Professor of Violin at the Eastman School of Music, Renée Jolles enjoys an eclectic career as soloist and chamber artist specializing in a wide variety of styles from the Baroque to the contemporary. She has premiered hundreds of works, including the American premiere of Schnittke’s Violin Concerto No. 2. In 2014, she inaugurated Eastman’s celebrated annual Holocaust Remembrance Concert series.

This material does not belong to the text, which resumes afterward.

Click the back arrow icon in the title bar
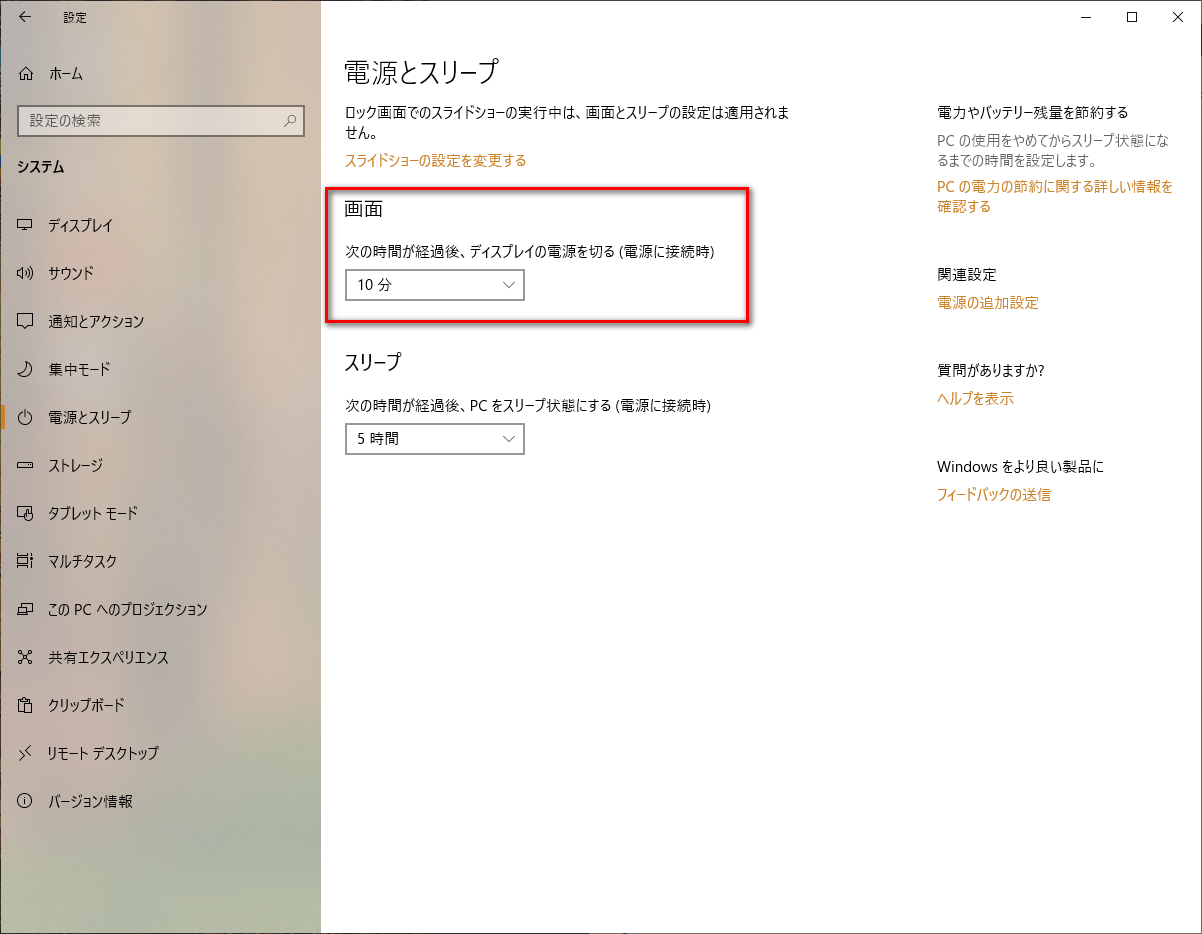1202x934 pixels. coord(25,17)
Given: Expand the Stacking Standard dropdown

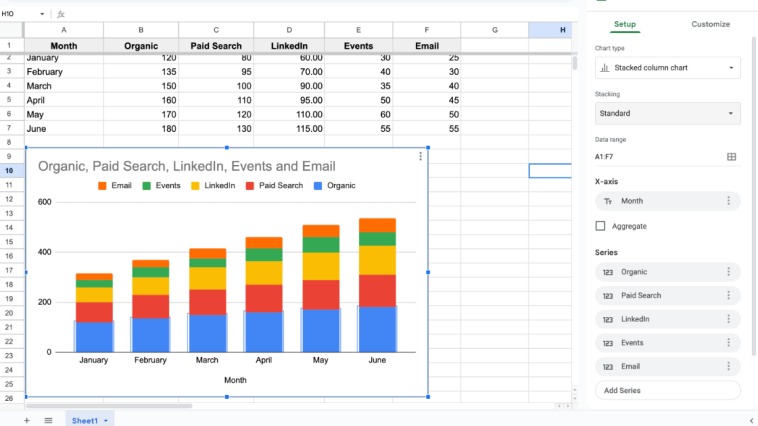Looking at the screenshot, I should [667, 114].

Live from Hochstein with host Mona Seghatoleslami is a series midday concerts by some of the finest artists in our area broadcast live from The Hochstein Performance Hall. Each of these free concerts runs from 12:10-12:50 p.m., giving downtown business people, teachers, families, students, and friends an opportunity to enjoy classical music during the day. You can also hear an encore broadcast of Live from Hochstein later the same day at 10 p.m. on WXXI Classical.
* Masks and vaccination are encouraged but not required. Please note that only bottled water is allowed in the newly renovated hall.